::: Study material
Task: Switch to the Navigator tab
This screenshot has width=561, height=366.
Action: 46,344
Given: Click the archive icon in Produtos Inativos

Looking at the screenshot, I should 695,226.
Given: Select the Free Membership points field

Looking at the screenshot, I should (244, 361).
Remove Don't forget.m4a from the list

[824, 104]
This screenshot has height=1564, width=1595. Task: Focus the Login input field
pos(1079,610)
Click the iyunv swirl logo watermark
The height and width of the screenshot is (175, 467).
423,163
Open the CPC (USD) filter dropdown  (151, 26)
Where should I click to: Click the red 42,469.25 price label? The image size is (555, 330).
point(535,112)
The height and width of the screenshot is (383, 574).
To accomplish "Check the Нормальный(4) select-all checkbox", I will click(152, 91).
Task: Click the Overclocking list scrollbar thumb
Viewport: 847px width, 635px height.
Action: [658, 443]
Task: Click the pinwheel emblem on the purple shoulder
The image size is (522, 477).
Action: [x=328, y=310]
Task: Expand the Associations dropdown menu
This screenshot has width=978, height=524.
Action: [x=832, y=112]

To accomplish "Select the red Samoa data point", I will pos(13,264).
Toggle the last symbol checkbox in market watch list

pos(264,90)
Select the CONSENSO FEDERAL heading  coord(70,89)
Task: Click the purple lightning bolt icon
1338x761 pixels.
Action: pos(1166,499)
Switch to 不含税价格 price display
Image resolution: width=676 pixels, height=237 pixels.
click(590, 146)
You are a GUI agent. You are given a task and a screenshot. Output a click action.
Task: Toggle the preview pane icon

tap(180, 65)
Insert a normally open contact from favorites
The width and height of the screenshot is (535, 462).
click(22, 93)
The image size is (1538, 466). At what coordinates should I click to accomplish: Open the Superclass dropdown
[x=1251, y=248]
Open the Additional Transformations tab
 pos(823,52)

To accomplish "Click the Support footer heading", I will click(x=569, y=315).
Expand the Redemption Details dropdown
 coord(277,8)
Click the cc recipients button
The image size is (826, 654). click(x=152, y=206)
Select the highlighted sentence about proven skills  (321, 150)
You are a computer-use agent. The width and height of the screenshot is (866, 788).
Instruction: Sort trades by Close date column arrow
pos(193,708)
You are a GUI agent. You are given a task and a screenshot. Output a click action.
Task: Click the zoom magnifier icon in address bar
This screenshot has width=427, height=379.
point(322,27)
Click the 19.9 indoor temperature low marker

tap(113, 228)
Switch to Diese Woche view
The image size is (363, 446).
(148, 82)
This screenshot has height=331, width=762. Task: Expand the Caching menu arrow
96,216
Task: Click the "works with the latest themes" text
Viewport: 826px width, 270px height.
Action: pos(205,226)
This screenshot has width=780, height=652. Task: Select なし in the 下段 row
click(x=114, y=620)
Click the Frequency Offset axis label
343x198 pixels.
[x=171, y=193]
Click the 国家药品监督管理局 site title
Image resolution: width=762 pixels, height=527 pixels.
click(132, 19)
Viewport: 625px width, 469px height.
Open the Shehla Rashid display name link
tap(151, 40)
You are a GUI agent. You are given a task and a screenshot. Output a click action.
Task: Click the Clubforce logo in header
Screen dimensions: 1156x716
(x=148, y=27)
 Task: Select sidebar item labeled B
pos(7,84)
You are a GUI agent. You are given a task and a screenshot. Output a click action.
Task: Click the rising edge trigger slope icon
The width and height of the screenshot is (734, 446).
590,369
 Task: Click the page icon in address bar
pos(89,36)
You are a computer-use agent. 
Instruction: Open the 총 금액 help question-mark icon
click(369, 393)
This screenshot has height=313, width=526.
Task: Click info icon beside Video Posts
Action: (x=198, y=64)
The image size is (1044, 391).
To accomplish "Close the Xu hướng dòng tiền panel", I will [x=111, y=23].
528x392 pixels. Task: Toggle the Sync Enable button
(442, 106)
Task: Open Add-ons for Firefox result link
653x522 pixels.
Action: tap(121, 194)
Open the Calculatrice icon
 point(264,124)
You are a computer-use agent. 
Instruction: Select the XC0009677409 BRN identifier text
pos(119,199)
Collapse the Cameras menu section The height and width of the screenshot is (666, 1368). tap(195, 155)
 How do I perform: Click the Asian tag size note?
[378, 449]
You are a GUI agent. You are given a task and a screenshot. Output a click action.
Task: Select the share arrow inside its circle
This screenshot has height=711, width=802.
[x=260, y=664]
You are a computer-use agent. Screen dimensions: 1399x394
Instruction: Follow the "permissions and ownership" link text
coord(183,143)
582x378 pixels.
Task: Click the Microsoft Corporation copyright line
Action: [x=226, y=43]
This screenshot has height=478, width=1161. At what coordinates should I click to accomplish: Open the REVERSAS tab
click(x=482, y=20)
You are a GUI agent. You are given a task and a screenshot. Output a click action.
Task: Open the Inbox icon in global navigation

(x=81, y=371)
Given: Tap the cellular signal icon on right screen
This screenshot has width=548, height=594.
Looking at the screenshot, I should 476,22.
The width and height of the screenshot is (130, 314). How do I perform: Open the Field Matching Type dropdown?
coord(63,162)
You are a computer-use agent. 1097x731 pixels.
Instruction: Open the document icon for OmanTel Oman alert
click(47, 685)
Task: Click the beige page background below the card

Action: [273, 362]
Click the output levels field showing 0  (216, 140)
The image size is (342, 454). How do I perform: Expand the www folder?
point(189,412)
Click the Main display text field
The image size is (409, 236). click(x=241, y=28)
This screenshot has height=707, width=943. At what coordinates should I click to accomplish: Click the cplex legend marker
::::::
Copy every line in the records above that contains the word "purple".

Task: Click the pinwheel emblem on the purple shoulder
Task: Click the purple lightning bolt icon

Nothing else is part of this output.